Case Presentation: A 64-year-old woman presented to the Emergency Department (ED) with widespread exanthem that started weeks prior to presentation. She reported having had similar exanthems at the same time the previous two years, which resolved with oral steroid therapy on both occasions. However, they were not as extensive as the present rash. 6 weeks before her presentation to the ED, she went to the urgent care clinic, where she received a course of methylprednisolone. She returned to the clinic with no improvement in her rash and was given a high-dose prednisone taper, which she had completed by the time of presentation to the ED. Neither a skin biopsy nor a dermatology evaluation was obtained due to social issues. On presentation, she reported that the rash became progressively more diffuse with worsening scaling and was intensely pruritic and painful. She was afebrile but was in significant distress. Skin examination showed widespread hyperpigmented patches with a hypopigmented center on a diffuse background of erythema. The lesions involved the whole body but spared the palms, soles, and genitalia. Additionally, extensive pustules and plaques were evident over the back and thighs.Ceftriaxone was commenced, given the known association of certain skin conditions with Staphylococcal superinfections.[1] A skin biopsy was obtained for pathology. The skin condition continued deteriorating, with rapidly developing flaccid blistering lesions followed by extensive desquamation involving the entire skin surface of the body and substantial exudation of serous fluid. The hospital course was complicated by shock, and she was transferred to the critical care unit (ICU) for the management of hypovolemic versus septic shock. Vancomycin was added due to concerns for Staphylococcal Scalded Skin Syndrome, provided the generalized erythematous blistering eruptions. Aggressive volume resuscitation for insensible volume losses was given. Due to concerns about hypothalamic-pituitary-adrenal axis suppression, hydrocortisone was started.The skin biopsy showed features of erythrodermic psoriasis. Treatment with cyclosporine was started, and she received wound care with triamcinolone ointment using wet wraps with sauna suit occlusion. The skin condition showed significant improvement.

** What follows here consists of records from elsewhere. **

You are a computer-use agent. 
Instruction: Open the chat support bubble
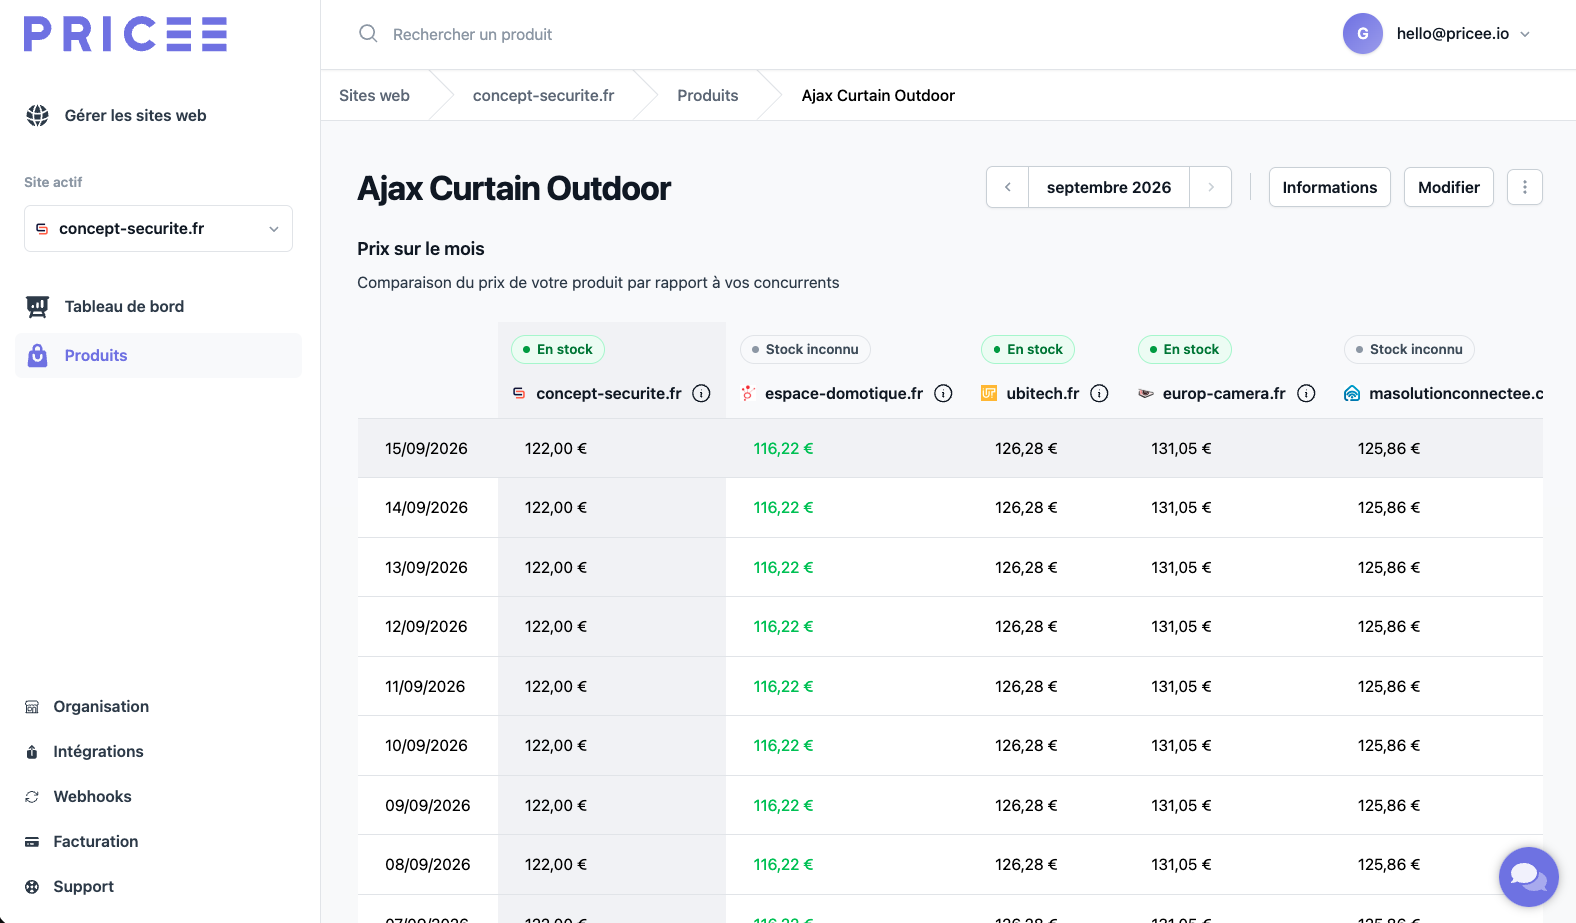[x=1528, y=877]
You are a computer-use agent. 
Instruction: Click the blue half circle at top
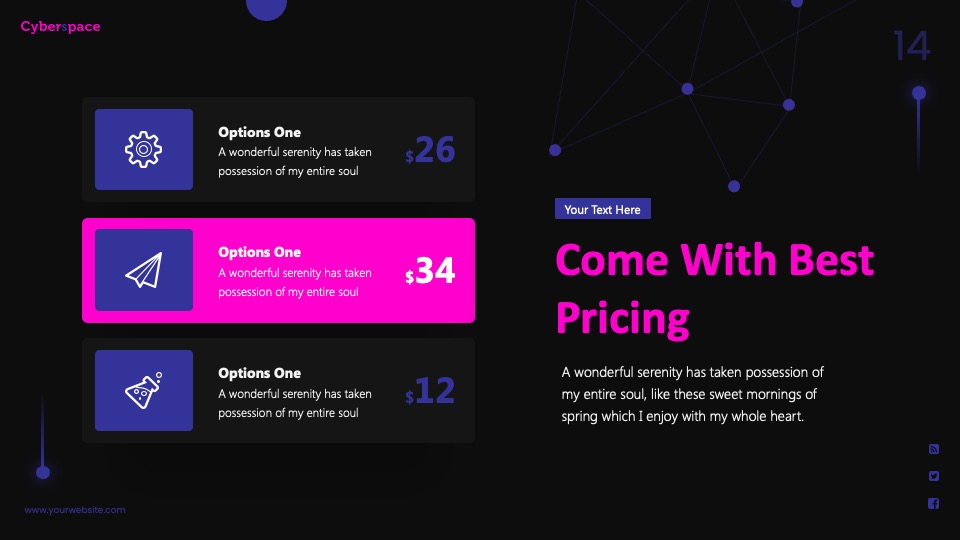(x=266, y=10)
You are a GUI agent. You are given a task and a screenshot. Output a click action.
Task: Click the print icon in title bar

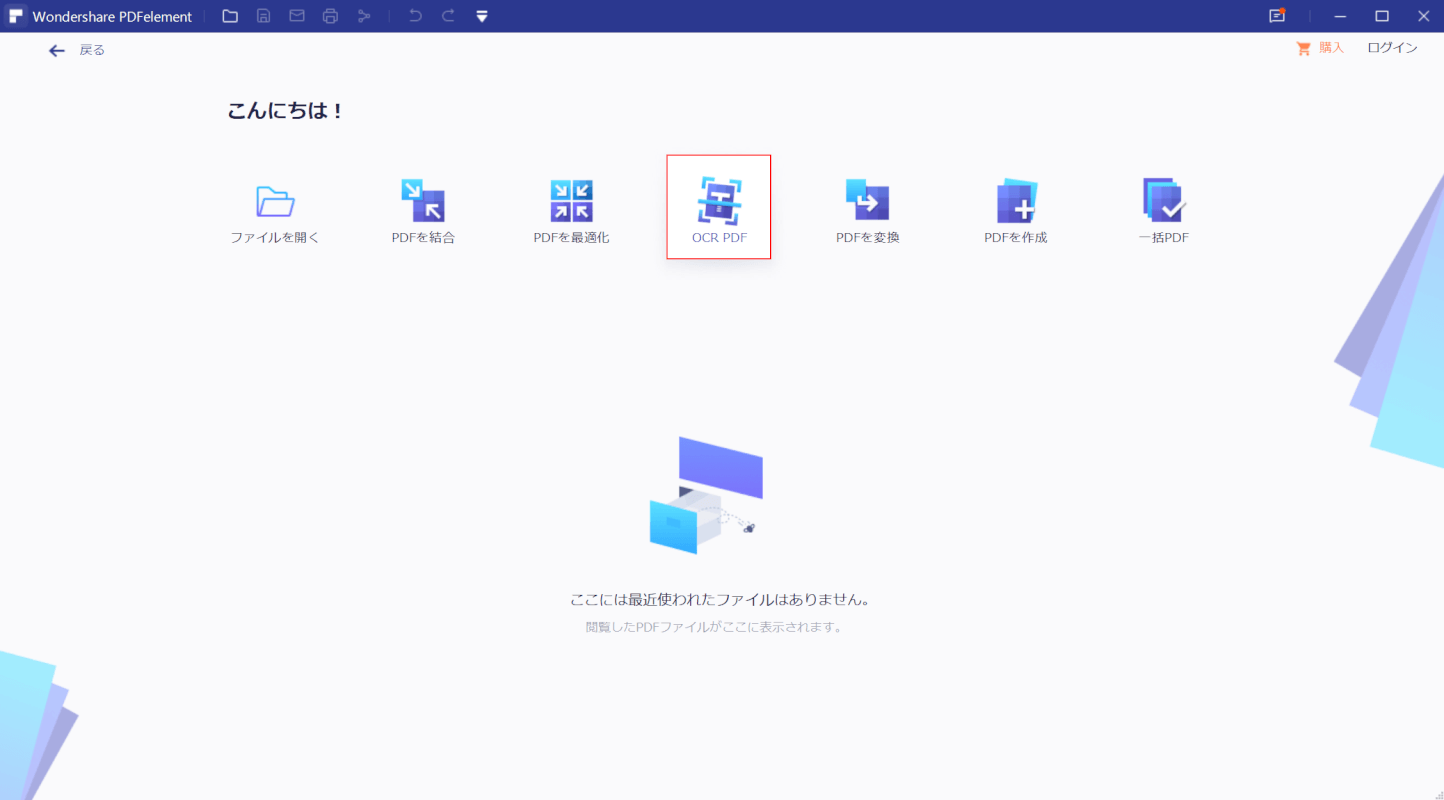pos(331,16)
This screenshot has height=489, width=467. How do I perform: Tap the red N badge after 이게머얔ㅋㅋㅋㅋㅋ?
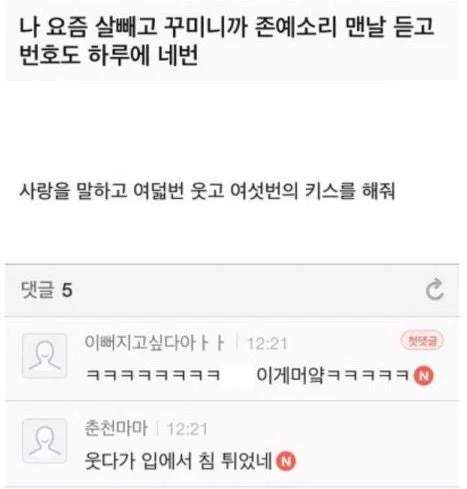coord(423,376)
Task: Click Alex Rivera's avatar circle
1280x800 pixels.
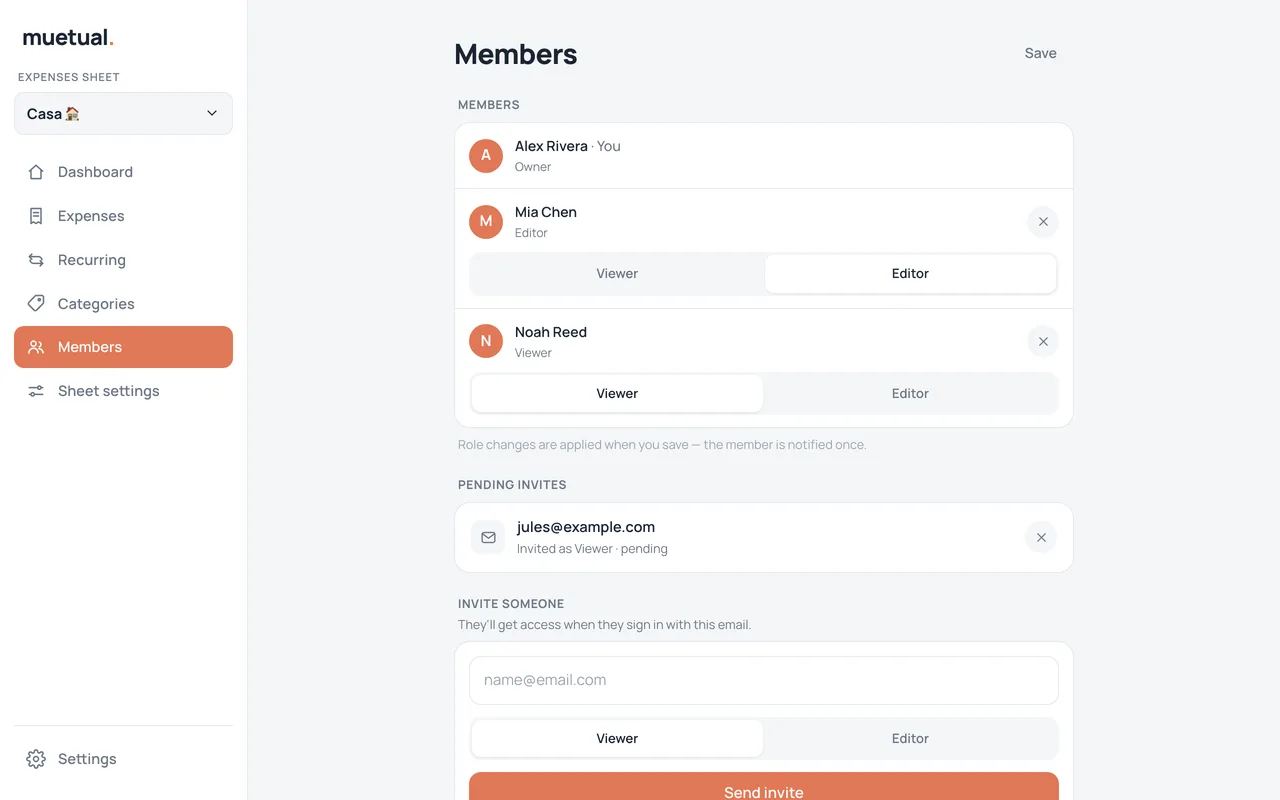Action: [x=486, y=156]
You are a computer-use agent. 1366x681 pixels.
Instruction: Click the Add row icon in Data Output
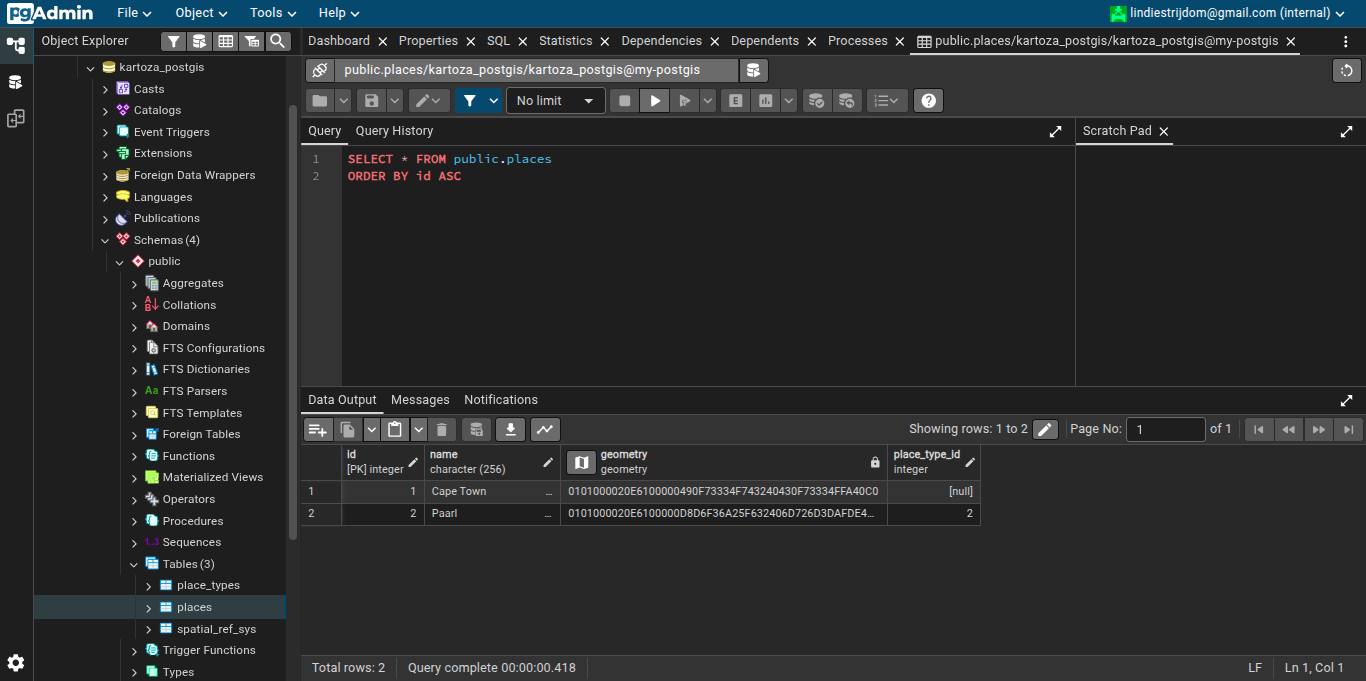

Discussion: This vignette examines the case of a woman who presented with pustular psoriasis and developed erythroderma due to the receipt of systemic steroids. The appearance of the rash on the urgent care clinic visits resembled guttate psoriasis. Later, it progressively worsened, most likely due to severe flare combined with receiving steroids. The use of systemic corticosteroids in psoriasis has been reported in the literature to precipitate psoriasis flares, with the risk of developing pustular and erythrodermic psoriasis.[2] Although the likelihood of inducing a flare is low, there should always be an index of suspicion for erythroderma in deteriorating skin conditions following the administration of systemic steroids.
Conclusions: Erythrodermic psoriasis is a rare variant that involves a significant proportion of the body surface area, which is reported to be at least 75%, and requires emergency management for association with severe consequences.[3–5] The insensible fluid losses may become immense, leading to volume depletion and potentially hypovolemic shock. Another complication associated with the loss of the skin barrier is the significant risk of infection and sepsis, especially with Staphylococcal species.